[Entries taken from a collection]
——

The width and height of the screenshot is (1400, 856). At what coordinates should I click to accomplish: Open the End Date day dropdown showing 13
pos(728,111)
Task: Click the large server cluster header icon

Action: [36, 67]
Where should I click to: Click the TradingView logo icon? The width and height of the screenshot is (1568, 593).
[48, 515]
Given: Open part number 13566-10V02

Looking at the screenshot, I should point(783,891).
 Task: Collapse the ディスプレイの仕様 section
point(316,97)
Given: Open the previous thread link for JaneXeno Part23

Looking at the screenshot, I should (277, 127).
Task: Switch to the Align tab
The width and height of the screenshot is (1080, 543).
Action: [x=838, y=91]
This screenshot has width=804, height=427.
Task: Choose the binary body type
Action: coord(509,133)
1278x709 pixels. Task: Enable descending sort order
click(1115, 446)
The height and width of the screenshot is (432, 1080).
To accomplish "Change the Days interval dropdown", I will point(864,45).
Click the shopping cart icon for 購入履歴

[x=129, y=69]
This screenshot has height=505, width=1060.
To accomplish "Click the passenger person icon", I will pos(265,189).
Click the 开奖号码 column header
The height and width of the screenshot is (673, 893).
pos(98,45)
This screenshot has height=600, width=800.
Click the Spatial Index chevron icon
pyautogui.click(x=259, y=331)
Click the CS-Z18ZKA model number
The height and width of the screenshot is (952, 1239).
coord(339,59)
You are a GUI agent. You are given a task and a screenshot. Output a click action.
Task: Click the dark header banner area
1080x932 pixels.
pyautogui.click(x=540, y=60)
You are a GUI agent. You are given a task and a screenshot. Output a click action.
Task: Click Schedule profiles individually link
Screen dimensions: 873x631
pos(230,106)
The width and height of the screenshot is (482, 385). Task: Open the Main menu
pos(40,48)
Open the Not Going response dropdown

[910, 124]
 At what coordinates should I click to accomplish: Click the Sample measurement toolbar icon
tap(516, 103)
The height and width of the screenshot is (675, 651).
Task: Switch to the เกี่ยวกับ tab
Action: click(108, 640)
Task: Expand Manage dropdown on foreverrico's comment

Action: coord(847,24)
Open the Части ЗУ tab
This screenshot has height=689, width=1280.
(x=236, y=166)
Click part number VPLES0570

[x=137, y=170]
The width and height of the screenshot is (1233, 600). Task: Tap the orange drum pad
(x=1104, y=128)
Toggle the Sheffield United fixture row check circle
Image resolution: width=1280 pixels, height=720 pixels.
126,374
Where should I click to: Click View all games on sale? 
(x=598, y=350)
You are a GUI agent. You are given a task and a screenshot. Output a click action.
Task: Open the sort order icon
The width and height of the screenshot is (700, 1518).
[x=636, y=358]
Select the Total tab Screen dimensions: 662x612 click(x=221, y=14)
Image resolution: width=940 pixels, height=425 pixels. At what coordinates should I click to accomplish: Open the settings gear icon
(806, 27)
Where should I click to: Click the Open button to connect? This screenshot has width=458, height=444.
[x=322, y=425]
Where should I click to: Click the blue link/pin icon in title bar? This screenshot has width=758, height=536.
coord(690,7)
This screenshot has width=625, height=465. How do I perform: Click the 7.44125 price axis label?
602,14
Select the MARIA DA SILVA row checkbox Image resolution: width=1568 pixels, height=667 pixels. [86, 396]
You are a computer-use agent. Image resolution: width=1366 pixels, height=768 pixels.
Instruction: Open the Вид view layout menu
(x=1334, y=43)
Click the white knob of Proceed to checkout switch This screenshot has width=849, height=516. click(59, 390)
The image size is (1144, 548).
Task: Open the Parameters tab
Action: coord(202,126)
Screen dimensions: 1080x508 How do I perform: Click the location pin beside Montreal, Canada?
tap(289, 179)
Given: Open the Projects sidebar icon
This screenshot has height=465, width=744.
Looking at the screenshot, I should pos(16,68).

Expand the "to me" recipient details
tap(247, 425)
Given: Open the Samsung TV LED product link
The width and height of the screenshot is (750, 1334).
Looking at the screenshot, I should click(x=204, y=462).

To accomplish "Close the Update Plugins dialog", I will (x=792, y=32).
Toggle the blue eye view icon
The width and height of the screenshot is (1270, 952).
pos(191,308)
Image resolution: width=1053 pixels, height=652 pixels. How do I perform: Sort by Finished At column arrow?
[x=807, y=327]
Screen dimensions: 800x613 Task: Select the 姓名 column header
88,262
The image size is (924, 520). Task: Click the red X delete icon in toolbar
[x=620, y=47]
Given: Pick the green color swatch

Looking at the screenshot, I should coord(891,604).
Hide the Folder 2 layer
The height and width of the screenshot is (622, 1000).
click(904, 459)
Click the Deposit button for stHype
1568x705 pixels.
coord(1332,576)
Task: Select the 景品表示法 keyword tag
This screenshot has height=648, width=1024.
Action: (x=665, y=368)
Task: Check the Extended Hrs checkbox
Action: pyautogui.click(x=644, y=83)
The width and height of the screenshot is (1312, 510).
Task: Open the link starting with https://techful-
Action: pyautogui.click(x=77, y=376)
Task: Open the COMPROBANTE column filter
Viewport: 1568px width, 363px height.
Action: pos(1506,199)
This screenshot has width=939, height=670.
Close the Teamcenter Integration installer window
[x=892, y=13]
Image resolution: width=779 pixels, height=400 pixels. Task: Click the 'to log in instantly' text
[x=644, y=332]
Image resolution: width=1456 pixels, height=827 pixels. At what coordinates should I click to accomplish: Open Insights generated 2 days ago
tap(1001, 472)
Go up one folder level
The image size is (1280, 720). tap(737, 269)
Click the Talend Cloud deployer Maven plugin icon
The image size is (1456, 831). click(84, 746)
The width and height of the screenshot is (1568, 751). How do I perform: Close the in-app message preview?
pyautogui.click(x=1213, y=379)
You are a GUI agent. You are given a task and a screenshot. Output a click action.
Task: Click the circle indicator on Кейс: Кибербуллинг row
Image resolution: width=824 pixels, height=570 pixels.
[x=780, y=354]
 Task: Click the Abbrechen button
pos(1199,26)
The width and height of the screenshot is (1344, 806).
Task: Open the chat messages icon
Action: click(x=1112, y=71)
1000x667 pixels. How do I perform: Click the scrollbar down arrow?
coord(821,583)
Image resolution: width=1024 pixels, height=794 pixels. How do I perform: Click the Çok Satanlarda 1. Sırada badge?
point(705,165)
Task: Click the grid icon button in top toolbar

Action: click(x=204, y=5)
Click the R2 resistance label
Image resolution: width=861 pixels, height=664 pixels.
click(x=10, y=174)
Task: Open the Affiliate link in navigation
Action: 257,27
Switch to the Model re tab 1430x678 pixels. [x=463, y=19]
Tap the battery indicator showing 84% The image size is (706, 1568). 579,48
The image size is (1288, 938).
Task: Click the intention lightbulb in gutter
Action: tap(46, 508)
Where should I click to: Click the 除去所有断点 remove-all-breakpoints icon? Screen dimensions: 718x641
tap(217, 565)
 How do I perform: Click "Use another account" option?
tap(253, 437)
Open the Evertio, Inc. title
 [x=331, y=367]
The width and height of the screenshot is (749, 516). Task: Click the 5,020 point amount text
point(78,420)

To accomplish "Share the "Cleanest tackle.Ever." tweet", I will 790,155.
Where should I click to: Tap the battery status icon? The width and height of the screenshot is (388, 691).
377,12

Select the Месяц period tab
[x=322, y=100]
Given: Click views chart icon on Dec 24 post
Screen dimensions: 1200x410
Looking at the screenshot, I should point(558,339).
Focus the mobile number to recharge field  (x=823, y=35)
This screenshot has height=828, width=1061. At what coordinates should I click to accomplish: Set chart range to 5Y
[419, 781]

——

### Task description
Using the entries above, repeat only the lines from the one containing "Click the 开奖号码 column header" through the one containing "Task: Click Schedule", end lines included.

### Solution for this exercise
Click the 开奖号码 column header
The height and width of the screenshot is (673, 893).
pos(98,45)
This screenshot has height=600, width=800.
Click the Spatial Index chevron icon
pyautogui.click(x=259, y=331)
Click the CS-Z18ZKA model number
The height and width of the screenshot is (952, 1239).
coord(339,59)
You are a GUI agent. You are given a task and a screenshot. Output a click action.
Task: Click the dark header banner area
1080x932 pixels.
pyautogui.click(x=540, y=60)
You are a GUI agent. You are given a task and a screenshot. Output a click action.
Task: Click Schedule profiles individually link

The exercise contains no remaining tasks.